YOUR GOAL: Scan the entries for the word "will" and return every line that has it.
--- RECORDS FOR THE EXERCISE ---
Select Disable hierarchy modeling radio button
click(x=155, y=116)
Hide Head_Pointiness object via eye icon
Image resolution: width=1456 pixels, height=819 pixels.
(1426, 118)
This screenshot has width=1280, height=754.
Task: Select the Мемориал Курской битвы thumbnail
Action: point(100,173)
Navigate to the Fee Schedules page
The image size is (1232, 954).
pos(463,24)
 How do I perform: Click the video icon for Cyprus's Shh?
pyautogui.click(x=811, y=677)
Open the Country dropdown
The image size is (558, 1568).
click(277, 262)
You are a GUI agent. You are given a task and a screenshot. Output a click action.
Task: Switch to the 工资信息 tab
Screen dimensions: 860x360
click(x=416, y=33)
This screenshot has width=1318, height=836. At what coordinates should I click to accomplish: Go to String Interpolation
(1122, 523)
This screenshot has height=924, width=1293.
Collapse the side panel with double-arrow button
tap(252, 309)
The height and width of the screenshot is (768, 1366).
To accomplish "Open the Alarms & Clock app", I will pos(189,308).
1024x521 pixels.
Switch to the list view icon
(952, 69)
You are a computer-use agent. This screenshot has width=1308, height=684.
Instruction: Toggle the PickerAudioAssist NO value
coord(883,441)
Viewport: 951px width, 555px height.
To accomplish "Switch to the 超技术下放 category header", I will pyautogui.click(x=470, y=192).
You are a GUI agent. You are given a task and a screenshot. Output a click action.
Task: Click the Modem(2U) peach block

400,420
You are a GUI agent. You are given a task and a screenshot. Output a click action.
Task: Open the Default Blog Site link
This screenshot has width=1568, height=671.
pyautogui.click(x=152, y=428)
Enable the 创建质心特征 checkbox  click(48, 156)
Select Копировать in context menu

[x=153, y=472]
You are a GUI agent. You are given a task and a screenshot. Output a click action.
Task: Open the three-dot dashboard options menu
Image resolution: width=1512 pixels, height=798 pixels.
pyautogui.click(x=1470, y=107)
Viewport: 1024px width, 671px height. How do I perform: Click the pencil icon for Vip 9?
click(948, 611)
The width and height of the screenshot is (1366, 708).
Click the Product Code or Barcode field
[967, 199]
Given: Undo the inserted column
---
EXERCISE RESPONSE:
To accomplish "Open the Alarms & Clock app", I will pos(189,308).
To accomplish "Switch to the 超技术下放 category header", I will pyautogui.click(x=470, y=192).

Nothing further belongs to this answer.